Ekphrasis of a Face on a Tree This palette of oak grows with a marbling of pale green lichen to frame its pain. Sculpted on a trunk, two swirling burls, a bulging body and a face with the tough skin of bark. A dappling of color to offset despair. And what of the ivy that twines towards this sight? An Almighty mind- shift against survival of the fittest? The unseen hand scrapes beauty from wounds, injury as medium, near-death the instrument of the master. The features poised uppermost on the tree express wonder broken-free of the soil at her feet, eyes half-closed in reverie, mouth open in an “O”— Oh, I’ve known this sort of wonder, metal staples holding together the skin of life, this scar I wear on my torso. *Published in SWWIM Every Day: https://www.swwim.org/blog/2022/2/9/ekphrasis-of-a-face-on-a-tree
One of my biggest challenges as a poet is staying in the present moment and really seeing (sensing) what is right in front of me. Sometimes, I fall into this misguided notion that a particular subject must inspire me before I start writing. Of course, this way of thinking only stifles creativity. The sensory imagery around us shows us what’s inside. The poet Mark Doty wrote in The Art of Description that “every achieved poem inscribes a perceptual signature on the world…[The] work of seeing offers, ultimately, a precise portrayal of the one who’s doing the looking.” In other words, our unconscious minds reveal themselves in our descriptions of the present moment. There are no secrets. The images we choose and the way we convey these images betray us.

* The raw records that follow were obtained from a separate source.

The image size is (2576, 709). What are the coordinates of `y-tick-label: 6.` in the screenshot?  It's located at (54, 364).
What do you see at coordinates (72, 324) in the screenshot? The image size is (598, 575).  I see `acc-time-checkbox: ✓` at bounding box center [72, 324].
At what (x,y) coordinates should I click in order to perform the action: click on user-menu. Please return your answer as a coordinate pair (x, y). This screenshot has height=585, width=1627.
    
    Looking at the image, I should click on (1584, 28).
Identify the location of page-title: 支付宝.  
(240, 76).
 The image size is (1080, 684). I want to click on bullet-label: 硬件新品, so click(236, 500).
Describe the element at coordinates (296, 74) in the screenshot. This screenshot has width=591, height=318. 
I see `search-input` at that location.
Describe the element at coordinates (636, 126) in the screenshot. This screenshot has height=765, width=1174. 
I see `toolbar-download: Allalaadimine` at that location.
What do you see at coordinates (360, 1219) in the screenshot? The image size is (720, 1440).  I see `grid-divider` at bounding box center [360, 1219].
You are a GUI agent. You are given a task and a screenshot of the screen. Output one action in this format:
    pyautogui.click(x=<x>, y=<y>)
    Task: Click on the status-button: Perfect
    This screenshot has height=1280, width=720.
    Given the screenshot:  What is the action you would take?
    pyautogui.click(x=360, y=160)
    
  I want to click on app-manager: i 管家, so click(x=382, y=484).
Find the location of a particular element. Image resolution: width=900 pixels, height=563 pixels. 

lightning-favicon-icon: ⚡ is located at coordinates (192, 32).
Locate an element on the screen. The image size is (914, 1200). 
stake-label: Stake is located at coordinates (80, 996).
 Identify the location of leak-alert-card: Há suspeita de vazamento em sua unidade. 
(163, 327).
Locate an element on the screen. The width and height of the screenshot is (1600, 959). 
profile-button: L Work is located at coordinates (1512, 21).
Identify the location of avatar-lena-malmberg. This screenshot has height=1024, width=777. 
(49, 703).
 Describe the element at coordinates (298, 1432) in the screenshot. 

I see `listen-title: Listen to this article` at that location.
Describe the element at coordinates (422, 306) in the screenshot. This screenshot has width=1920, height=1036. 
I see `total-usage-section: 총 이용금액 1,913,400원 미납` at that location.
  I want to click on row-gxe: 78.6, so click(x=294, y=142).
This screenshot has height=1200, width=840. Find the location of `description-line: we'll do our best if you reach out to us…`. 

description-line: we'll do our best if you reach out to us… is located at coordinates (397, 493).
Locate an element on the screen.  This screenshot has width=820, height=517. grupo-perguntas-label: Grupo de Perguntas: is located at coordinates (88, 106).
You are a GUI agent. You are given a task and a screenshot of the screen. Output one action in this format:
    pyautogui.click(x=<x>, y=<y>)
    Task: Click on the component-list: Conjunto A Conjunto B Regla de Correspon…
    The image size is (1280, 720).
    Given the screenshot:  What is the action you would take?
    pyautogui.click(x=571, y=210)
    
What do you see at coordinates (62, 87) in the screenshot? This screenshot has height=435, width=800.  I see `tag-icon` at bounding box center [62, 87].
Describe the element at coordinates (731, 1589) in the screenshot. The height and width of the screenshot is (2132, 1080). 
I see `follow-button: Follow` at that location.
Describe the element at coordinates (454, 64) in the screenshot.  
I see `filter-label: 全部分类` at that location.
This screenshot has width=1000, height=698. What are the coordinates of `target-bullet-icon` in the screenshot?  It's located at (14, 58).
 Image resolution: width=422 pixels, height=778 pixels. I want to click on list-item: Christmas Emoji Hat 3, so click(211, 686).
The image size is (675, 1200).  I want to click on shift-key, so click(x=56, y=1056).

Most of you already know that Ekphrasis means “description” in Greek. On the Poetry Foundation website, the definition of an ekphrastic poem is “a vivid description of a scene or, more commonly, a work of art.” Ekphrasis can stay in the realm of imaginative description —a re-creation in words, if you will—or expand into a more personal musing, its meaning amplified through the artist’s senses. When I’m feeling stuck, creatively, there’s nothing more freeing than a trip to the art museum. When I sit before a sculpture or a painting, the focus is on the piece, not (blessedly) on “what am I going to write about today?” The subject is before me. I’m released from myself.
Or so I believe. The experience of the images comes from the inside. But, the illusion that I’m writing about something outside of myself is what gives me freedom of expression. In essence, I’ve tricked myself into believing that this writing isn’t about me. As seen in the poem above, a natural scene can present as art. In a “stuck” moment, I wrote about a tree. What burls—nature’s way of healing tree trunk wounds—represented appeared in the poem. My unconscious mind drew a parallel between the scar on my torso (my trunk) and the tree’s burls. I noted this evidence of healing. The way we incorporate our scars into a new self-image, but, even more, how they become a different kind of beauty. The expression I saw on the tree’s face seemed to express wonder. But, by now, you know that it’s my wonder I witnessed. My own surprise that I have thus far survived grievous injury and have stayed alive long enough to see the beauty in my scars. Or, at least, write about them.
Ekphrasis allowed me to experience a moment of recognition—and also transcendence. Ekphrasis can also be a lesson in trusting the creative process.